On Wednesday, September 27, 2017 at 6:29:12 PM UTC-7, wrote:
On Tuesday, September 26, 2017 at 10:30:16 AM UTC-6, Sean Fidler wrote:
I just listened to this news on a major news network and pseudo confirmed it he http://www.airliners.net/forum/viewtopic.php?t=1374687

The newsperson actually said, "Why didn't this glider have a transponder, why wasn't this glider talking to someone, how is this possible…" live on the air.

I continue to believe that the sailplane community needs to fully adopt ADSB and transponders whenever outside of 3 miles of the airport (for basic training). Getting an exemption was a big mistake. Sailplane flying cross country, near major airspace, or at high altitudes should absolutely have ADSB and/or 250 watt transponders.

The awful scenario we are all worried about IS going to happen eventually. Its simply a matter of: A) was the gliding community pro safety or B) was the gliding community defiant and trying to wiggle out of safety and make special exceptions for itself.

When IT happens, the result will be unfortunate if we are still on the B path, as we are now…


I will adopt ADS-B into my glider when it becomes economical to do so. I cannot justify spending 3-4 thousand dollars on my $12,000 Libelle. Until then I will use the see and avoid method and continue to monitor different frequencies when flying through that particular airspace. Just my thoughts.


I'm not sure why you are discussing ADS-B Out and $3k-$4k costs?

Price of a state of the art transponder is ~$2k or so (plus installation, but the altitude encoder is included) for a Trig TT22.

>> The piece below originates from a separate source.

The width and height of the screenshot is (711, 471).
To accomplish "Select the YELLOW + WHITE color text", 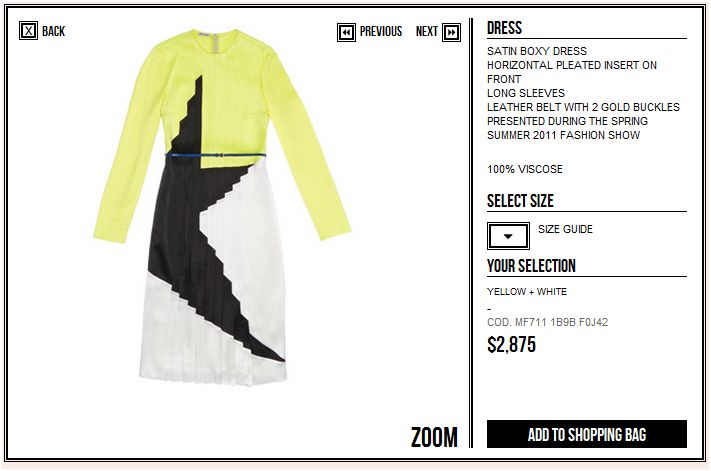I will [x=527, y=291].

Of course $2k or so is still a significant cost, but lets keep it real and not pile on ADS-B costs when discussing what are really transponder issues.

In an airliner (or many fast jets) vs glider scenario TCAS provides a wonderful traffic awareness and collision avoidance tool to that other aircraft, and only relies in the "threat" aircraft having a transponder (Mode C or S) . ATC also can see and will continue to see gliders equipped with transponders on SSR in critical busy airspaces, especially that Class E airspace hiding airliners and fast jets.